An Earley Parser is a chart parser capable of parsing any context-free grammar at O(n^3), and O(n^2) when the grammar is unambiguous. It can parse most LR grammars at O(n). Most programming languages are LR, and can be parsed at a linear time.

Lark’s Earley implementation runs on top of a skipping chart parser, which allows it to use regular expressions, instead of matching characters one-by-one. This is a huge improvement to Earley that is unique to Lark. This feature is used by default, but can also be requested explicitly using lexer='dynamic'.

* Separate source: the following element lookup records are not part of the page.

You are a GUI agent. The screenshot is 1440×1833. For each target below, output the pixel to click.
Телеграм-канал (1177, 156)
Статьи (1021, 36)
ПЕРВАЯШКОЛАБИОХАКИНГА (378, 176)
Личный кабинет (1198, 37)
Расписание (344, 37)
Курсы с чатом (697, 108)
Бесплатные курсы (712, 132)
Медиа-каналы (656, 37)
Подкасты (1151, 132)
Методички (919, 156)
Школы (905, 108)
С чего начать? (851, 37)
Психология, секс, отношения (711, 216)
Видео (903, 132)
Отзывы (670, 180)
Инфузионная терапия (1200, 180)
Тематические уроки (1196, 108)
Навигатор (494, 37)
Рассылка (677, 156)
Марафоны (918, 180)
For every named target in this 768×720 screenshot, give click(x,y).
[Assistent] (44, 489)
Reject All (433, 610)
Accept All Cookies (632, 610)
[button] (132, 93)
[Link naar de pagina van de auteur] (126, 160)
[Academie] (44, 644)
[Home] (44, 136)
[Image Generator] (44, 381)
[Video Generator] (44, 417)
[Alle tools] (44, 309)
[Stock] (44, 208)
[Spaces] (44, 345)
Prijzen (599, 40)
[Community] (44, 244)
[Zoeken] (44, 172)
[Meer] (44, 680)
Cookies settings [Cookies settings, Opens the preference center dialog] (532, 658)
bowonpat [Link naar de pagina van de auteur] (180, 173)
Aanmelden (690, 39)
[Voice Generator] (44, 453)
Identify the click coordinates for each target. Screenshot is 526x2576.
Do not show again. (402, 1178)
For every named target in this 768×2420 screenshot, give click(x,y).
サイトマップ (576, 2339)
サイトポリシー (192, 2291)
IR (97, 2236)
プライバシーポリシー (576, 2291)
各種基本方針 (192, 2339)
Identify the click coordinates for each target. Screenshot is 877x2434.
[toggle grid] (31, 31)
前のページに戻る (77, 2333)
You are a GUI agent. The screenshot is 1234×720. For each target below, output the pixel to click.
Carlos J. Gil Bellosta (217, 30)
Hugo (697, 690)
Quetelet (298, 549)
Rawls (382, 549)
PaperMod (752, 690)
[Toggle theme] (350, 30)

It’s possible to bypass the dynamic lexing, and use the regular Earley parser with a basic lexer, that tokenizes as an independent first step. Doing so will provide a speed benefit, but will tokenize without using Earley’s ambiguity-resolution ability. So choose this only if you know why! Activate with lexer='basic'

SPPF & Ambiguity resolution

Lark implements the Shared Packed Parse Forest data-structure for the Earley parser, in order to reduce the space and computation required to handle ambiguous grammars.

You can read more about SPPF here

As a result, Lark can efficiently parse and store every ambiguity in the grammar, when using Earley.

Lark provides the following options to combat ambiguity:

  1. Lark will choose the best derivation for you (default). Users can choose between different disambiguation strategies, and can prioritize (or demote) individual rules over others, using the rule-priority syntax.

  2. Users may choose to receive the set of all possible parse-trees (using ambiguity=’explicit’), and choose the best derivation themselves. While simple and flexible, it comes at the cost of space and performance, and so it isn’t recommended for highly ambiguous grammars, or very long inputs.

  3. As an advanced feature, users may use specialized visitors to iterate the SPPF themselves.

lexer=”dynamic_complete”

Earley’s “dynamic” lexer uses regular expressions in order to tokenize the text. It tries every possible combination of terminals, but it matches each terminal exactly once, returning the longest possible match.

That means, for example, that when lexer="dynamic" (which is the default), the terminal /a+/, when given the text "aa", will return one result, aa, even though a would also be correct.

This behavior was chosen because it is much faster, and it is usually what you would expect.

Setting lexer="dynamic_complete" instructs the lexer to consider every possible regexp match. This ensures that the parser will consider and resolve every ambiguity, even inside the terminals themselves. This lexer provides the same capabilities as scannerless Earley, but with different performance tradeoffs.

Warning: This lexer can be much slower, especially for open-ended terminals such as /.*/

LALR(1)

LALR(1) is a very efficient, true-and-tested parsing algorithm. It’s incredibly fast and requires very little memory. It can parse most programming languages (For example: Python and Java).

LALR(1) stands for:

  • Left-to-right parsing order

  • Rightmost derivation, bottom-up

  • Lookahead of 1 token

Lark comes with an efficient implementation that outperforms every other parsing library for Python (including PLY)

Lark extends the traditional YACC-based architecture with a contextual lexer, which processes feedback from the parser, making the LALR(1) algorithm stronger than ever.

The contextual lexer communicates with the parser, and uses the parser’s lookahead prediction to narrow its choice of terminals. So at each point, the lexer only matches the subgroup of terminals that are legal at that parser state, instead of all of the terminals. It’s surprisingly effective at resolving common terminal collisions, and allows one to parse languages that LALR(1) was previously incapable of parsing.

(If you’re familiar with YACC, you can think of it as automatic lexer-states)

This is an improvement to LALR(1) that is unique to Lark.

Grammar constraints in LALR(1)

Due to having only a lookahead of one token, LALR is limited in its ability to choose between rules, when they both match the input.

Tips for writing a conforming grammar:

  • Try to avoid writing different rules that can match the same sequence of characters.

  • For the best performance, prefer left-recursion over right-recursion.

  • Consider setting terminal priority only as a last resort.

For a better understanding of these constraints, it’s recommended to learn how a SLR parser works. SLR is very similar to LALR but much simpler.

CYK Parser

A CYK parser can parse any context-free grammar at O(n^3*|G|).

Its too slow to be practical for simple grammars, but it offers good performance for highly ambiguous grammars.